| Records supplied |

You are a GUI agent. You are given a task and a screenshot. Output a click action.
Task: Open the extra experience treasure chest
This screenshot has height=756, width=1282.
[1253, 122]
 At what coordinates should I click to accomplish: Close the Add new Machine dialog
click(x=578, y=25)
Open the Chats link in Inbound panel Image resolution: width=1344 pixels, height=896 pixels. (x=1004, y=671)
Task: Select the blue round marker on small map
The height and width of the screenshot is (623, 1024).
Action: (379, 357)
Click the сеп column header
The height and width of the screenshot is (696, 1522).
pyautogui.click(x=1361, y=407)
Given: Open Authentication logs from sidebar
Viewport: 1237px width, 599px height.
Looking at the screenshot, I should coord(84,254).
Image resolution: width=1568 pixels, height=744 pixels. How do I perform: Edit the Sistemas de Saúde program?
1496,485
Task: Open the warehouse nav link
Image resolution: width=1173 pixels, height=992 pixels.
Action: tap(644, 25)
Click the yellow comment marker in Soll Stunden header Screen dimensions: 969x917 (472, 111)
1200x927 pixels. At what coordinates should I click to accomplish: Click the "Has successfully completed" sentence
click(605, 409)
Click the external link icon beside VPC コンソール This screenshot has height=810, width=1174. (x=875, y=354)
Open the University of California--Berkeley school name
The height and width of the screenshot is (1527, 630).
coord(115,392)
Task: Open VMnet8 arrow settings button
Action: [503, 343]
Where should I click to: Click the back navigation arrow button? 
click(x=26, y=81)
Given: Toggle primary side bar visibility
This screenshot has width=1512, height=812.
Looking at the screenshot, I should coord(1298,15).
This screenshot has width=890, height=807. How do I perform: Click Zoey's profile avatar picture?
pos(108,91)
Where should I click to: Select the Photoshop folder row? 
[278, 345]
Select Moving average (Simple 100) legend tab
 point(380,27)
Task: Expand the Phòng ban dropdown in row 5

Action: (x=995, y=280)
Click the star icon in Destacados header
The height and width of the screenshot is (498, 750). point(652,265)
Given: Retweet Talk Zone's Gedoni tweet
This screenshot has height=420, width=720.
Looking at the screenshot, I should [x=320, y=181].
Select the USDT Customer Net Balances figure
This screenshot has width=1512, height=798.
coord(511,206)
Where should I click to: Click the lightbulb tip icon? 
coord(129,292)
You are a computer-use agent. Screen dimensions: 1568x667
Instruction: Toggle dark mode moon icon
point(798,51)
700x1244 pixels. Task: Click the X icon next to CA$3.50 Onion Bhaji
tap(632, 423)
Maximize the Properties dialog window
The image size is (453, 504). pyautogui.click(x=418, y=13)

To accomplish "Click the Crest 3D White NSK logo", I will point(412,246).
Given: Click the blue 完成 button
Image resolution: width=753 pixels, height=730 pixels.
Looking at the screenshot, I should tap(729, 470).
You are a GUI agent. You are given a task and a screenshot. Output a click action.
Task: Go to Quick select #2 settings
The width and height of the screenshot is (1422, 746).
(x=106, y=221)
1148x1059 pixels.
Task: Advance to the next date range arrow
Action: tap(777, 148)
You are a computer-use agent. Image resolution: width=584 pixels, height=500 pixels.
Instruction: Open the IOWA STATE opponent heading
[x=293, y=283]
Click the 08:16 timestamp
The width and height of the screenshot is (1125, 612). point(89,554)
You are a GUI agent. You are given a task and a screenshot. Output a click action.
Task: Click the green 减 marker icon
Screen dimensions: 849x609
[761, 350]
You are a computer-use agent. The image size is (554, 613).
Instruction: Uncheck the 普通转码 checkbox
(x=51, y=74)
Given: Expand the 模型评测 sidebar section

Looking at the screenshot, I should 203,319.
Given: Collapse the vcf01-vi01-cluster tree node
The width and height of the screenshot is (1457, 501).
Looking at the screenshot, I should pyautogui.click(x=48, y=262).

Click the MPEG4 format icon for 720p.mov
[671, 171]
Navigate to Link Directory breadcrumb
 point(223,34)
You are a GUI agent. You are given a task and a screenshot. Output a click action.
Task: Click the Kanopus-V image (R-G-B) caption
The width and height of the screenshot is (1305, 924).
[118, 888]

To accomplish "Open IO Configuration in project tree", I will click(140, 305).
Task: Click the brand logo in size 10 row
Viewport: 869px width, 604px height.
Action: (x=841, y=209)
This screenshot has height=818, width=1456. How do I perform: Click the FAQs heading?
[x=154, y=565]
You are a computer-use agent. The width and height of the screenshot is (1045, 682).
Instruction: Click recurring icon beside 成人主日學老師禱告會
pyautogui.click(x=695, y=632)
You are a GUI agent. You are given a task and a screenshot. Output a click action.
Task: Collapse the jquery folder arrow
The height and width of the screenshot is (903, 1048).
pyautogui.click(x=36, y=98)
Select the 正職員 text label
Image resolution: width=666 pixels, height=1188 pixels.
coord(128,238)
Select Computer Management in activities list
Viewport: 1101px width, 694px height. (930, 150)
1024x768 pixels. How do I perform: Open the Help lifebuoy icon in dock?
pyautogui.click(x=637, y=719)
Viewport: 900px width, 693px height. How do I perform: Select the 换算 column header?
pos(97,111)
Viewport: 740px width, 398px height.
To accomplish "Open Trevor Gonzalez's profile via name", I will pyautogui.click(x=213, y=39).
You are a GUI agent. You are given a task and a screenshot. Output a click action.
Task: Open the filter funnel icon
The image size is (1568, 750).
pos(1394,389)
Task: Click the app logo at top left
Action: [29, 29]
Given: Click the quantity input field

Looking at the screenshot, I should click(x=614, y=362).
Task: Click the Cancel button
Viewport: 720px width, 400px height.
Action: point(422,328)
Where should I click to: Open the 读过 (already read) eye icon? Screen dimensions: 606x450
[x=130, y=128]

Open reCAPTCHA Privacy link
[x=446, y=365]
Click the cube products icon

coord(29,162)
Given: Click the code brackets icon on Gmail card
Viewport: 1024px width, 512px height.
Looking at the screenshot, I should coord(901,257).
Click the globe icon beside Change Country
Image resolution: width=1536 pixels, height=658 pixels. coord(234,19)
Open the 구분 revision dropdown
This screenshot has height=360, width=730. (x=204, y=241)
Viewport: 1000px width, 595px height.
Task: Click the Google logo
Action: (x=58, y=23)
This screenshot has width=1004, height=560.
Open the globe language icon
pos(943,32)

| Exercise description |
Could you output the records in full, exactly as written?

| Written answer |
You are a GUI agent. You are given a task and a screenshot. Output a click action.
Task: Open the extra experience treasure chest
This screenshot has height=756, width=1282.
[1253, 122]
 At what coordinates should I click to accomplish: Close the Add new Machine dialog
click(x=578, y=25)
Open the Chats link in Inbound panel Image resolution: width=1344 pixels, height=896 pixels. (x=1004, y=671)
Task: Select the blue round marker on small map
The height and width of the screenshot is (623, 1024).
Action: (379, 357)
Click the сеп column header
The height and width of the screenshot is (696, 1522).
pyautogui.click(x=1361, y=407)
Given: Open Authentication logs from sidebar
Viewport: 1237px width, 599px height.
Looking at the screenshot, I should coord(84,254).
Image resolution: width=1568 pixels, height=744 pixels. How do I perform: Edit the Sistemas de Saúde program?
1496,485
Task: Open the warehouse nav link
Image resolution: width=1173 pixels, height=992 pixels.
Action: tap(644, 25)
Click the yellow comment marker in Soll Stunden header Screen dimensions: 969x917 (472, 111)
1200x927 pixels. At what coordinates should I click to accomplish: Click the "Has successfully completed" sentence
click(605, 409)
Click the external link icon beside VPC コンソール This screenshot has height=810, width=1174. (x=875, y=354)
Open the University of California--Berkeley school name
The height and width of the screenshot is (1527, 630).
coord(115,392)
Task: Open VMnet8 arrow settings button
Action: [503, 343]
Where should I click to: Click the back navigation arrow button? 
click(x=26, y=81)
Given: Toggle primary side bar visibility
This screenshot has width=1512, height=812.
Looking at the screenshot, I should coord(1298,15).
This screenshot has width=890, height=807. How do I perform: Click Zoey's profile avatar picture?
pos(108,91)
Where should I click to: Select the Photoshop folder row? 
[278, 345]
Select Moving average (Simple 100) legend tab
 point(380,27)
Task: Expand the Phòng ban dropdown in row 5

Action: (x=995, y=280)
Click the star icon in Destacados header
The height and width of the screenshot is (498, 750). point(652,265)
Given: Retweet Talk Zone's Gedoni tweet
This screenshot has height=420, width=720.
Looking at the screenshot, I should [x=320, y=181].
Select the USDT Customer Net Balances figure
This screenshot has width=1512, height=798.
coord(511,206)
Where should I click to: Click the lightbulb tip icon? 
coord(129,292)
You are a computer-use agent. Screen dimensions: 1568x667
Instruction: Toggle dark mode moon icon
point(798,51)
700x1244 pixels. Task: Click the X icon next to CA$3.50 Onion Bhaji
tap(632, 423)
Maximize the Properties dialog window
The image size is (453, 504). pyautogui.click(x=418, y=13)

To accomplish "Click the Crest 3D White NSK logo", I will point(412,246).
Given: Click the blue 完成 button
Image resolution: width=753 pixels, height=730 pixels.
Looking at the screenshot, I should tap(729, 470).
You are a GUI agent. You are given a task and a screenshot. Output a click action.
Task: Go to Quick select #2 settings
The width and height of the screenshot is (1422, 746).
(x=106, y=221)
1148x1059 pixels.
Task: Advance to the next date range arrow
Action: tap(777, 148)
You are a computer-use agent. Image resolution: width=584 pixels, height=500 pixels.
Instruction: Open the IOWA STATE opponent heading
[x=293, y=283]
Click the 08:16 timestamp
The width and height of the screenshot is (1125, 612). point(89,554)
You are a GUI agent. You are given a task and a screenshot. Output a click action.
Task: Click the green 减 marker icon
Screen dimensions: 849x609
[761, 350]
You are a computer-use agent. The image size is (554, 613).
Instruction: Uncheck the 普通转码 checkbox
(x=51, y=74)
Given: Expand the 模型评测 sidebar section

Looking at the screenshot, I should 203,319.
Given: Collapse the vcf01-vi01-cluster tree node
The width and height of the screenshot is (1457, 501).
Looking at the screenshot, I should pyautogui.click(x=48, y=262).

Click the MPEG4 format icon for 720p.mov
[671, 171]
Navigate to Link Directory breadcrumb
 point(223,34)
You are a GUI agent. You are given a task and a screenshot. Output a click action.
Task: Click the Kanopus-V image (R-G-B) caption
The width and height of the screenshot is (1305, 924).
[118, 888]

To accomplish "Open IO Configuration in project tree", I will click(140, 305).
Task: Click the brand logo in size 10 row
Viewport: 869px width, 604px height.
Action: (x=841, y=209)
This screenshot has height=818, width=1456. How do I perform: Click the FAQs heading?
[x=154, y=565]
You are a computer-use agent. The width and height of the screenshot is (1045, 682).
Instruction: Click recurring icon beside 成人主日學老師禱告會
pyautogui.click(x=695, y=632)
You are a GUI agent. You are given a task and a screenshot. Output a click action.
Task: Collapse the jquery folder arrow
The height and width of the screenshot is (903, 1048).
pyautogui.click(x=36, y=98)
Select the 正職員 text label
Image resolution: width=666 pixels, height=1188 pixels.
coord(128,238)
Select Computer Management in activities list
Viewport: 1101px width, 694px height. (930, 150)
1024x768 pixels. How do I perform: Open the Help lifebuoy icon in dock?
pyautogui.click(x=637, y=719)
Viewport: 900px width, 693px height. How do I perform: Select the 换算 column header?
pos(97,111)
Viewport: 740px width, 398px height.
To accomplish "Open Trevor Gonzalez's profile via name", I will pyautogui.click(x=213, y=39).
You are a GUI agent. You are given a task and a screenshot. Output a click action.
Task: Open the filter funnel icon
The image size is (1568, 750).
pos(1394,389)
Task: Click the app logo at top left
Action: [29, 29]
Given: Click the quantity input field

Looking at the screenshot, I should click(x=614, y=362).
Task: Click the Cancel button
Viewport: 720px width, 400px height.
Action: point(422,328)
Where should I click to: Open the 读过 (already read) eye icon? Screen dimensions: 606x450
[x=130, y=128]

Open reCAPTCHA Privacy link
[x=446, y=365]
Click the cube products icon

coord(29,162)
Given: Click the code brackets icon on Gmail card
Viewport: 1024px width, 512px height.
Looking at the screenshot, I should coord(901,257).
Click the globe icon beside Change Country
Image resolution: width=1536 pixels, height=658 pixels. coord(234,19)
Open the 구분 revision dropdown
This screenshot has height=360, width=730. (x=204, y=241)
Viewport: 1000px width, 595px height.
Task: Click the Google logo
Action: (x=58, y=23)
This screenshot has width=1004, height=560.
Open the globe language icon
pos(943,32)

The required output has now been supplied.